Fix comes in from Development. The fix is to remove the marker for these users, which is a simple one line fix.
We test it. It is a low severity/low priority bug amongst all the other bug fixes we have to retest, to do a lot of testing in this area requires a lot of data set-up, so we just do a quick check. All is well.
The release goes to Live.
Everyone reading this knows what is going to happen next, otherwise there would be no point to this post! Yes, something was broken. True the users who were supposed not get their marker didn't get their marker, however, no other users were getting any marker either and this marker is relied on for important messages, as the users need to take action - no action means the user is prevented from using the system. Not getting the marker meant some users were not actioning and getting locked out of the system.
Big “oops”.
OK, so all test groups make this type of error sooner or later and we learn from them (sort of, sometimes we don't).
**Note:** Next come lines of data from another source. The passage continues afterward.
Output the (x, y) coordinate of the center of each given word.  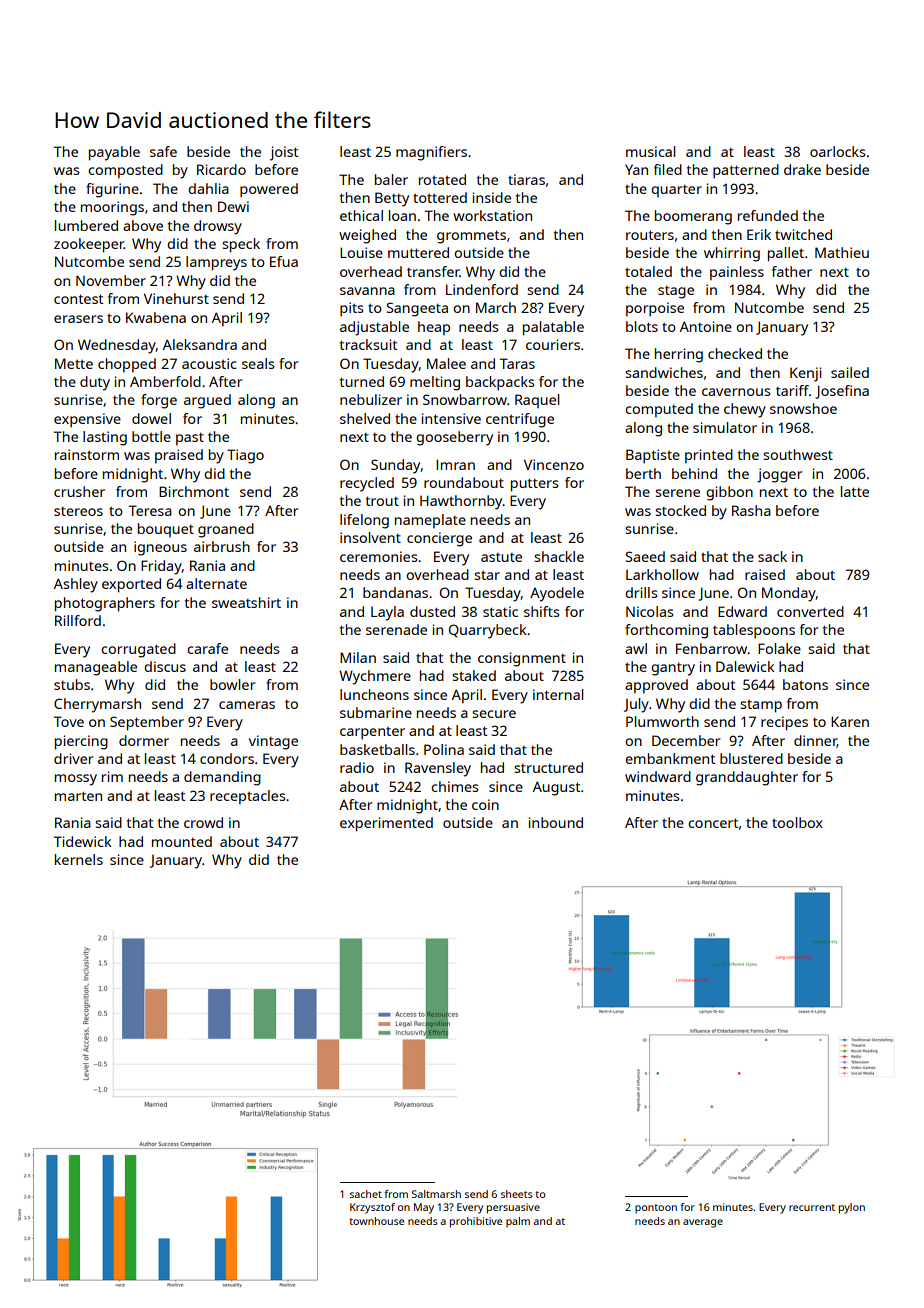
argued (207, 401)
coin (485, 804)
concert (713, 823)
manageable (96, 668)
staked (474, 675)
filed (668, 169)
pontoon (656, 1208)
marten (78, 796)
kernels (79, 859)
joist (284, 153)
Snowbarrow (465, 399)
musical (650, 151)
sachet (366, 1194)
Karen (850, 721)
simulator (725, 427)
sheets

But the whole episode made me think about Michael Bolton's distinction between “checking” and “testing”. What we tend to do on low severity bug retests are “checks”. Heck, we have already tested this area once, lets just check the fix. We might do some regression testing, maybe through running an automated suite, but we rarely test a bug fix that is low severity.. Maybe other test groups do more testing on this type of bug fix, but mostly my group doesn't.
So, I asked myself, SHOULD we have done more testing? In order to answer that, I looked back at all the low severity bugs we had found, over 3000 of them. I looked at how many of these fixes had either failed retest and/or caused a problem in Live. Few had failed retest, less than 1 percent. I could only find one other low severity problem that had caused a problem in Live and that was also low severity. I also estimated what would it have taken to test these fixes rather than check them? A lot was the answer. The rate of return for putting testing effort into these bug fixes would have been incredibly low.
So, my conclusion was that, yes it was bad that the bug got through, but I don't want to start testing low severity bugs, it will cost too much effort that would be better targeted at more important areas finding more important bugs. I will just have to take the risk that another low severity bug fix will cause a problem in Live.
Testing is all about assessing risks and acting accordingly.